HL Deb 17 July 1848 vol 100 cc509-10

EARL GREY moved the Third Reading of this Bill.


did not moan to oppose this Bill, but he could not allow this measure to pass without expressing his regret that this Bill did not provide for our language being used in the courts of law in the United Provinces of Canada. He considered that this would be a serious disadvantage in the operation of the Act, by which the ends of the union would be altogether frustrated, and a permanent barrier would be raised up between two portions of the country, whose amalgamation was essential to the welfare of both.


said, he could not admit that the measure would have this effect.

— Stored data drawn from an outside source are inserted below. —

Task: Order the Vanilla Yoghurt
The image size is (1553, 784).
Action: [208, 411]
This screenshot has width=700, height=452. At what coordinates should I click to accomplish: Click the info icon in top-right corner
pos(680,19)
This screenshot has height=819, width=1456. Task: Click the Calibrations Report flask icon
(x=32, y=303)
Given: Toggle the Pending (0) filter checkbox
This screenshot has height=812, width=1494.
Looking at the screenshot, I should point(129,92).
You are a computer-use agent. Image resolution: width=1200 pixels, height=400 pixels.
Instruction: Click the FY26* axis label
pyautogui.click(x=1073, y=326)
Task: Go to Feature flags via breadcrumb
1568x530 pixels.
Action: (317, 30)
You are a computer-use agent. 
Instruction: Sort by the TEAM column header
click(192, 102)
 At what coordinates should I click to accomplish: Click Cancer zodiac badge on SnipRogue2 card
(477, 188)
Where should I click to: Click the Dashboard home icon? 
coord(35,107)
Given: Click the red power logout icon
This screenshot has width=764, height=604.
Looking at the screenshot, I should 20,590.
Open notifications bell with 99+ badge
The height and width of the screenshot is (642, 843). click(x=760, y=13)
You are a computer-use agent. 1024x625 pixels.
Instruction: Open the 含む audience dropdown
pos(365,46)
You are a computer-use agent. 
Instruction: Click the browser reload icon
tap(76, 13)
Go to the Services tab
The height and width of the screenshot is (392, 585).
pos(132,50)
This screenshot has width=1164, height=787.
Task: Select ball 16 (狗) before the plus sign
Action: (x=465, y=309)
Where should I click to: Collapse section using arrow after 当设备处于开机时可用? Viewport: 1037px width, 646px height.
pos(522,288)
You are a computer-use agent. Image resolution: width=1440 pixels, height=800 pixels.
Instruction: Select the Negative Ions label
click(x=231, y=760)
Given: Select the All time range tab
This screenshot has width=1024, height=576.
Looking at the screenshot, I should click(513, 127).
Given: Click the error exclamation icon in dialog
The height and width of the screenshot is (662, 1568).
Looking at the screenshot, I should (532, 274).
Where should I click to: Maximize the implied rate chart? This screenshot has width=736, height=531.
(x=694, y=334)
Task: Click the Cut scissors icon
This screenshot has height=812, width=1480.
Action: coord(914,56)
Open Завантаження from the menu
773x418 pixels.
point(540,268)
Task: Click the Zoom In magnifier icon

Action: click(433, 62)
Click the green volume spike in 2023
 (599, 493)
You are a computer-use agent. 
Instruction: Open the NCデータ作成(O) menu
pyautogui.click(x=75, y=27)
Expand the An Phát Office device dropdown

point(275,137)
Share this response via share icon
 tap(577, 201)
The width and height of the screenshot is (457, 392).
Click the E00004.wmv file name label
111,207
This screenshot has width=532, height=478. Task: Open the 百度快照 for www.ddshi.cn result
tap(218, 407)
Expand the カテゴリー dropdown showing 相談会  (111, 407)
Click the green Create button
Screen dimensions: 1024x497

The information he had received from his noble Friend the Governor General of Canada was, that the existing state of the law defeated its own object—that it kept up a state of law directly the contrary of their object—and that instead of erasing the distinctions of race it made them only the more marked and obvious. He admitted that it would be an advantage if one language were used in the official records throughout Canada; but he attached still more importance to the principle of allowing all their local concerns to be regulated according to the wishes and feelings of the people of Canada. He therefore could not doubt that this measure, which had been recommended by three successive Governors General, would receive the sanction of Parliament. He was happy to say that the privileges accorded to the Canadians of being allowed to manage their own internal affairs, had been very successful in reconciling all classes in the colony to the existing system of government, and to cause them to regard with warm attachment this country. Her Majesty, and the institutions under which they lived; ill proof of which he referred to several memorials and grand-jury addresses that had lately been received from both the French and English portions of the population. All the attempts that had been made, even during the recent events in Europe, to produce agitation in Canada, had totally failed, and the colony now enjoyed a degree of peace and of general content which he believed had never before prevailed. These were the results of allowing the Canadians to manage their own affairs: he was persuaded that the principle was right and just in itself, and he hoped their Lordships would agree to it.

Bill 3a, and passed.

House adjourned.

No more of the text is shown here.